Já na adolescência, embora os sintomas sejam semelhantes aos da criança, com a diferença que têm um prolongamento maior no tempo, "há, ainda, o risco de tentativa de suicídio". Para evitar estas situações, para além da terapêutica farmacológica, que consiste na prescrição de estabilizadores de humor, "tem de haver um apoio psicológico dos jovens e da família".
Lidar com a doença
Para a especialista, a família é um ponto de suporte do doente bipolar. "Tem de haver uma retaguarda e uma capacidade de os elementos familiares se unirem", fundamenta a pedopsiquiatra. Embora não "haja fórmulas mágicas" para se agir com uma criança bipolar, "os progenitores devem entender as dimensões da doença".
Esta patologia, em certos casos, pode interferir com o rendimento escolar.
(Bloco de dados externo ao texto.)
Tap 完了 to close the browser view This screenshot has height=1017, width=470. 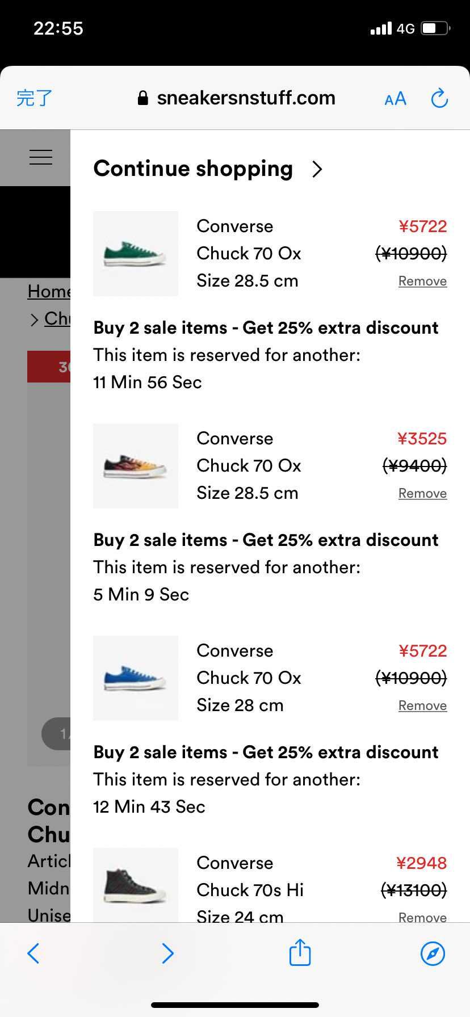[34, 98]
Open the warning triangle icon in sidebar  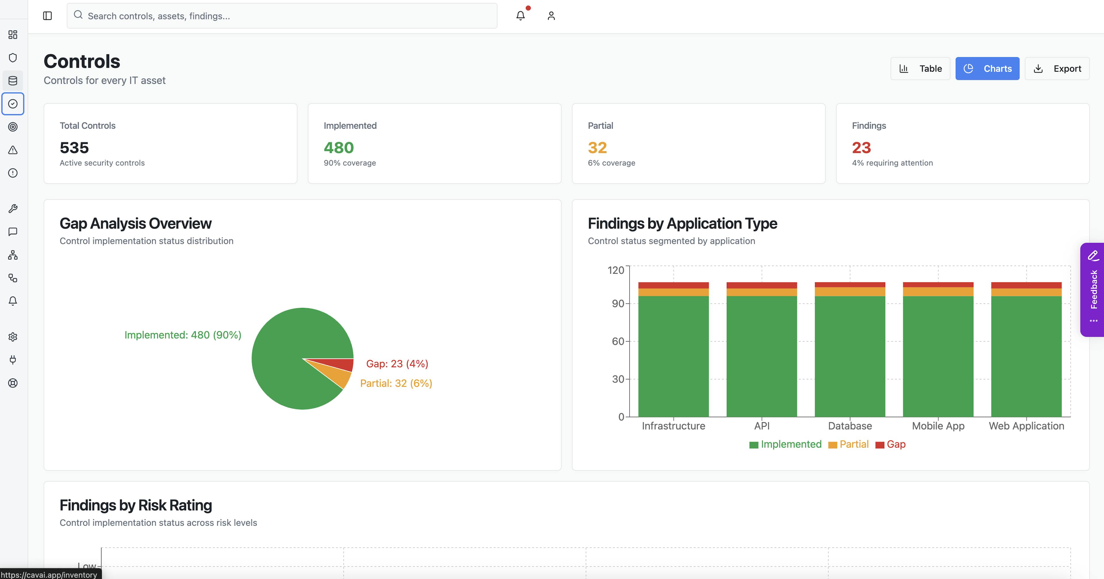pos(13,150)
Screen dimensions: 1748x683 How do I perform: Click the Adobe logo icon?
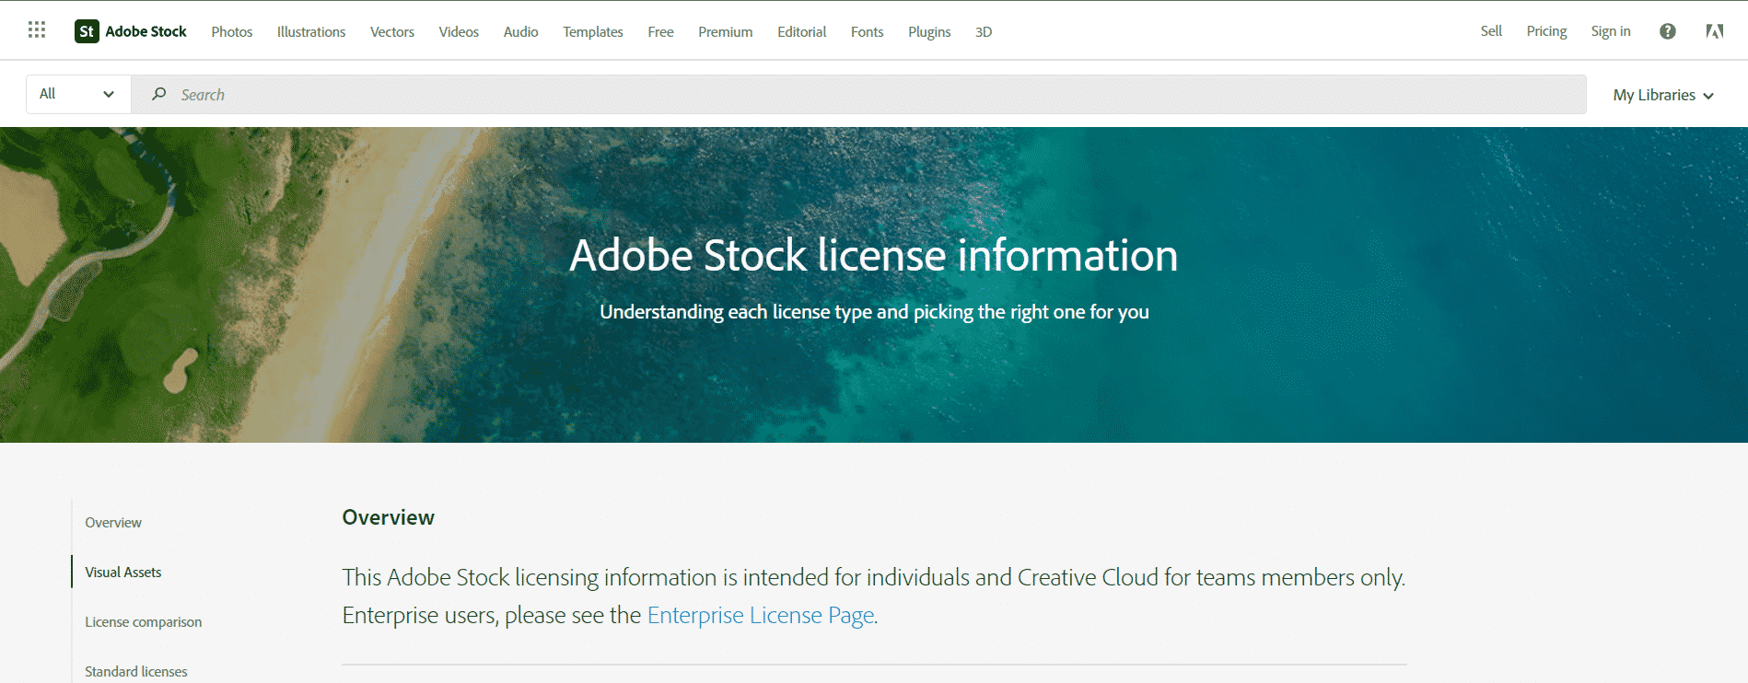tap(1714, 31)
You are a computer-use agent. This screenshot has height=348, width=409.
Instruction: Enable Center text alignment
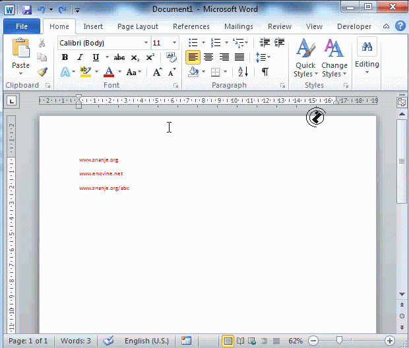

Mas, de acordo com Paula Correia, tudo depende da "instabilidade emocional e dos períodos livres de doença". Contudo, cada caso é um caso e não há duas crianças iguais, mesmo aquelas que sofrem de uma doença bipolar.
Se houver períodos isentos de crises, a escola e os colegas podem nem se aperceber de que existe um problema". Apesar das variações de humor, em casos extremos de degradação do estado de saúde, como existência de psicose (delírios ou alucinações como ouvir vozes, ver pessoas que não existem) ou risco suicida, equaciona-se a hipótese de internamento hospitalar.
Capricho da idade?
Apesar de manifestarem alguns comportamentos mais agressivos ou desordeiros, as crises das crianças bipolares não são caprichos da idade. Quem o garante é Dr.ª Ana Isabel Bastos, psicóloga da Associação de Apoio a Doentes Depressivos e Bipolares. Aliás, como garante a terapeuta, acima de tudo, os pais e os familiares mais próximos devem estar do lado da criança, de modo a conseguir explicar-lhe tudo o que se passa dentro de si e à sua volta.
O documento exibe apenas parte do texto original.